O Papa agradeceu a generosidade do Canadá, que acolheu “numerosos migrantes ucranianos e afegãos”, mas lembrou que ainda é preciso “superar a retórica do medo a respeito dos imigrantes". E não esqueceu as desigualdades sociais.
“Nestes dias, ouvi falar de numerosas pessoas necessitadas que batem à porta das paróquias. Mesmo num país tão desenvolvido e avançado como o Canadá, que presta muita atenção à assistência social, não são poucos os sem-abrigo que dependem das igrejas e dos bancos alimentares para receber ajudas e agasalhos”, sublinhou, considerando que é urgente trabalhar para “pôr fim à radical injustiça que polui o nosso mundo”, onde “a abundância dos dons da Criação está repartida de forma muito desigual.”.

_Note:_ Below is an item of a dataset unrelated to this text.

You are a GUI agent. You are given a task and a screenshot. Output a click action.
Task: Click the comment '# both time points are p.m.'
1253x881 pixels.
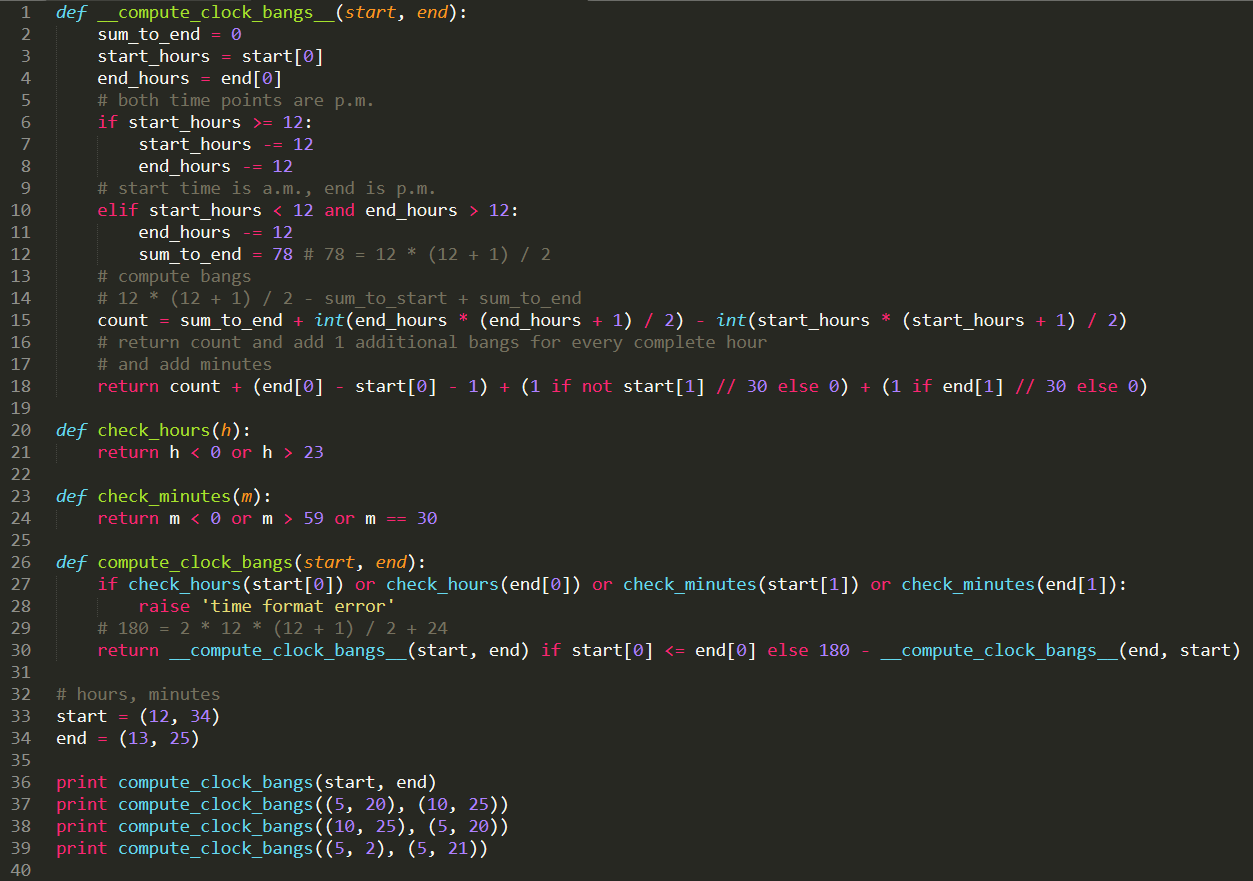pos(236,100)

“É escandaloso que a riqueza gerada pelo progresso económico não beneficie todos os setores da sociedade. E é triste ver que se registam, precisamente entre os nativos, muitos dos índices de pobreza, a que se vêm juntar outros indicadores negativos, como a baixa frequência escolar, e as dificuldades de acesso à habitação e à saúde”, sublinhou.
O Papa agradeceu, no entanto, o “louvável esforço local a favor do meio ambiente”, num país como o Canadá, que tem uma verdadeira “vocação ecológica”. E deixou o convite a que todos se deixem “atrair pelos saudáveis valores presentes nas culturas indígenas”, sempre “atentas à salvaguarda da terra e do meio-ambiente e fiéis a uma visão harmoniosa da Criação”.
“Obrigada por ter vindo de coração aberto”
Antes do discurso do Papa Francisco, e depois do encontro que mantiveram em privado, o primeiro-ministro Justin Trudeau falou das investigações que provaram como gerações de indígenas foram alvo de abusos e maus tratos, com os quais a Igreja católica foi muitas vezes conivente. Mas, elogiou o empenho do Papa no processo de reconciliação, sublinhando que o pedido de perdão que Francisco apresentou teve um “enorme impacto”.
Trudeau garantiu que irão continuar a trabalhar juntos para “manter a esperança acesa” , e agradeceu a visita do Santo padre. “Obrigada por ter vindo de coração aberto”, afirmou.
Também a Governadora Geral do Québec, Mary Simon, o esforço do Papa, assim como a todos os canadianos que responderam ao apelo da reconciliação, e estão empenhados em apoiar os sobreviventes das chamadas ‘escolas residenciais’.